The fish-free nature of vernal pools is important because fish can consume small, slow-swimming fairy shrimp throughout the flooded stage of the pool. In fishless pools, predation comes instead from seasonal predators such as wood frogs, mole salamanders, caddisfly larvae, predaceous diving beetle larvae, hemipterans and waterfowl. Early hatching may allow fairy shrimp to reproduce before many aquatic insect predators become more abundant later in spring.

Eubranchipus vernalis individuals have been reported to occur nearer the bottom on cloudy days and nearer the surface on sunny days, suggesting that light conditions can affect their position in the water column. In field conditions, juvenile and adult Eubranchipus may also aggregate toward artificial light or bright openings in the water column. Positive phototaxis has been formally described in the genus Eubranchipus, including Holmes's observations on the reaction to light in Eubranchipus ornatus. Positive phototaxis has also been demonstrated experimentally in other anostracans, including Artemia salina.

==Conservation==

Eubranchipus vernalis has not been evaluated by the IUCN Red List, and broad conservation summaries do not list it as having special federal status in the United States. Conservation attention to the species is therefore mainly habitat-based, through the documentation and protection of temporary, fish-free vernal pools.
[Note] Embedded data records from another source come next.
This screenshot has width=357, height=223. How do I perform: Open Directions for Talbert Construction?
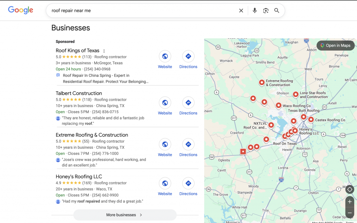point(188,102)
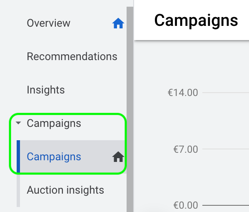Click the blue active indicator bar on Campaigns
Viewport: 249px width, 212px height.
[x=18, y=156]
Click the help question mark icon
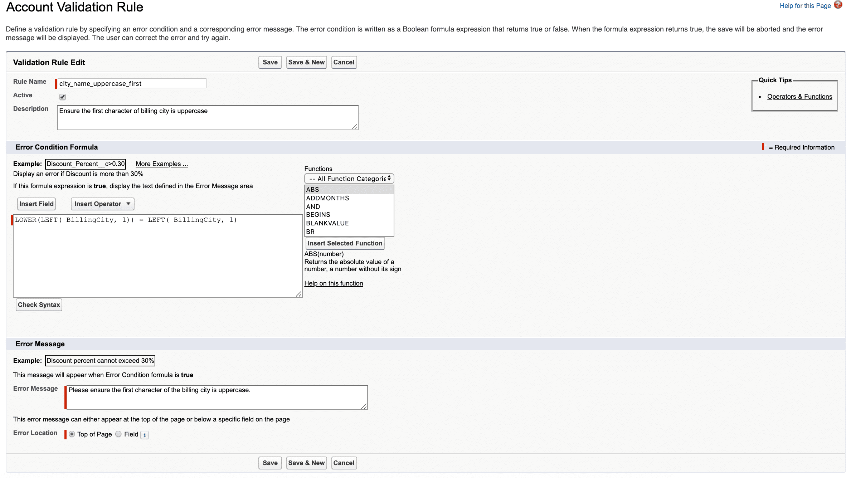 (x=838, y=5)
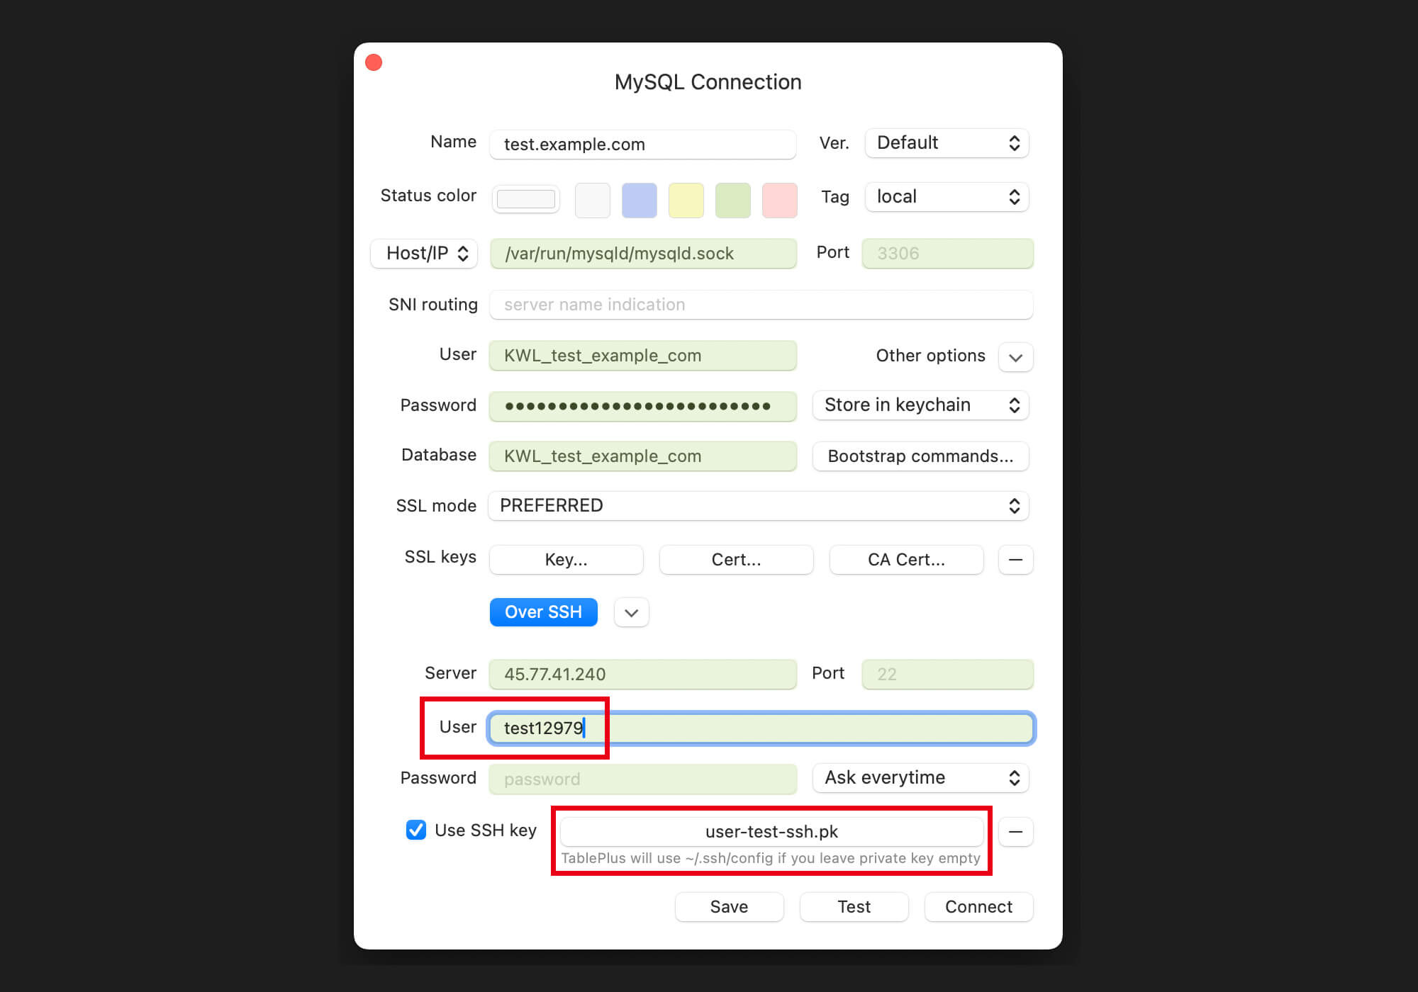Open the Tag dropdown showing local
The width and height of the screenshot is (1418, 992).
pyautogui.click(x=947, y=197)
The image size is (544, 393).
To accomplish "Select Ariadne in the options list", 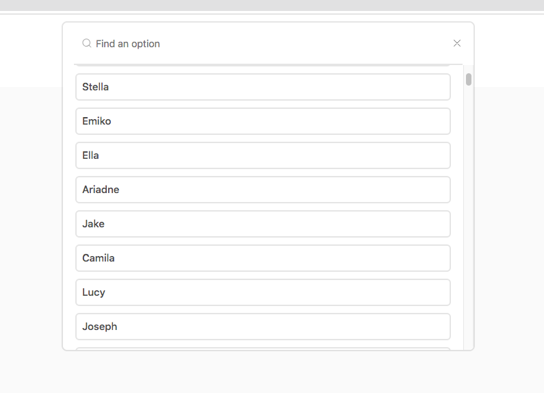I will pos(263,190).
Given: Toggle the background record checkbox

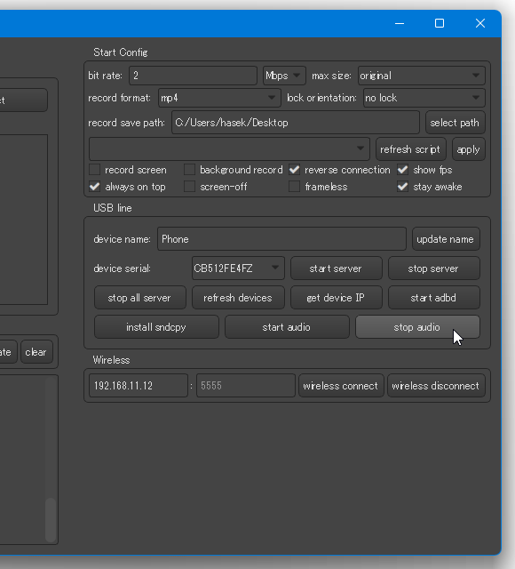Looking at the screenshot, I should [189, 170].
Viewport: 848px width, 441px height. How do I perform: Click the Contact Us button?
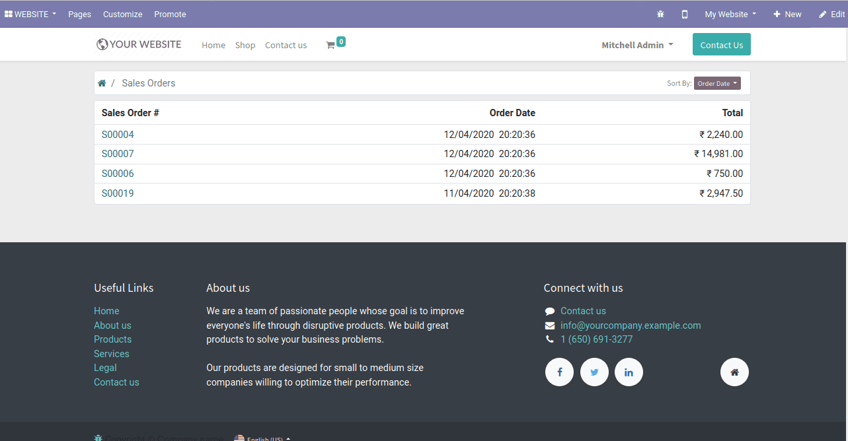[x=721, y=44]
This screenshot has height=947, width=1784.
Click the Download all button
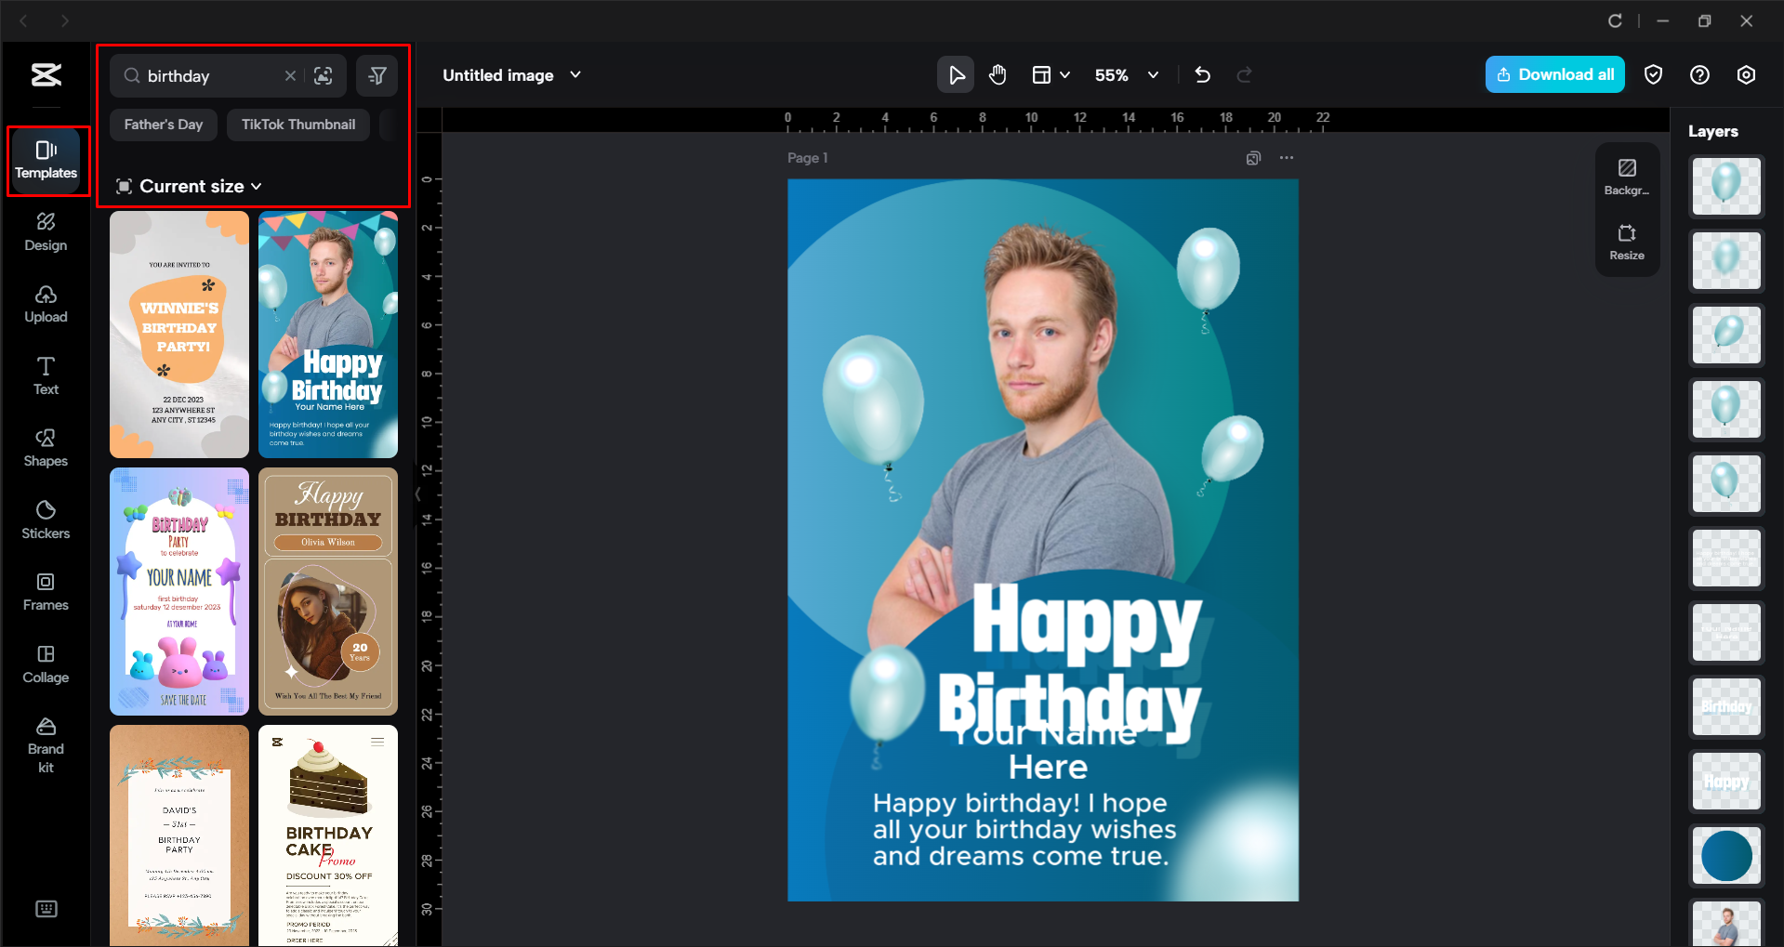point(1554,75)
State and regional treatment varies. New Jersey lists E. vernalis as a Data Deficient Species of Greatest Conservation Need in its State Wildlife Action Plan.In Pennsylvania and other northeastern states, fairy shrimp are treated as characteristic vernal-pool animals, and their presence is often used as biological evidence that a basin functions as an active seasonal pool. Because occupied pools may be dry outside the spring active period, suitable habitat can be missed during surveys conducted outside the wet season.

The main conservation concerns for E. vernalis follow from its dependence on temporary pools with suitable hydroperiods. Pool filling, drainage alteration, sedimentation, development, and changes to surrounding vegetation can reduce or eliminate seasonal-pool habitat. Hydroperiod change can affect habitat suitability in either direction: pools that dry too early may prevent larvae from completing development, while pools that become too permanent may support fish, which can increase predation pressure on fairy shrimp.

Water-chemistry change may also affect habitat suitability. E. vernalis is associated with cool, dilute, low-conductivity pools, and road salt or other runoff inputs can increase conductivity in seasonal wetlands. These effects are usually addressed through more general vernal-pool protection and watershed management rather than through species-specific legal protection.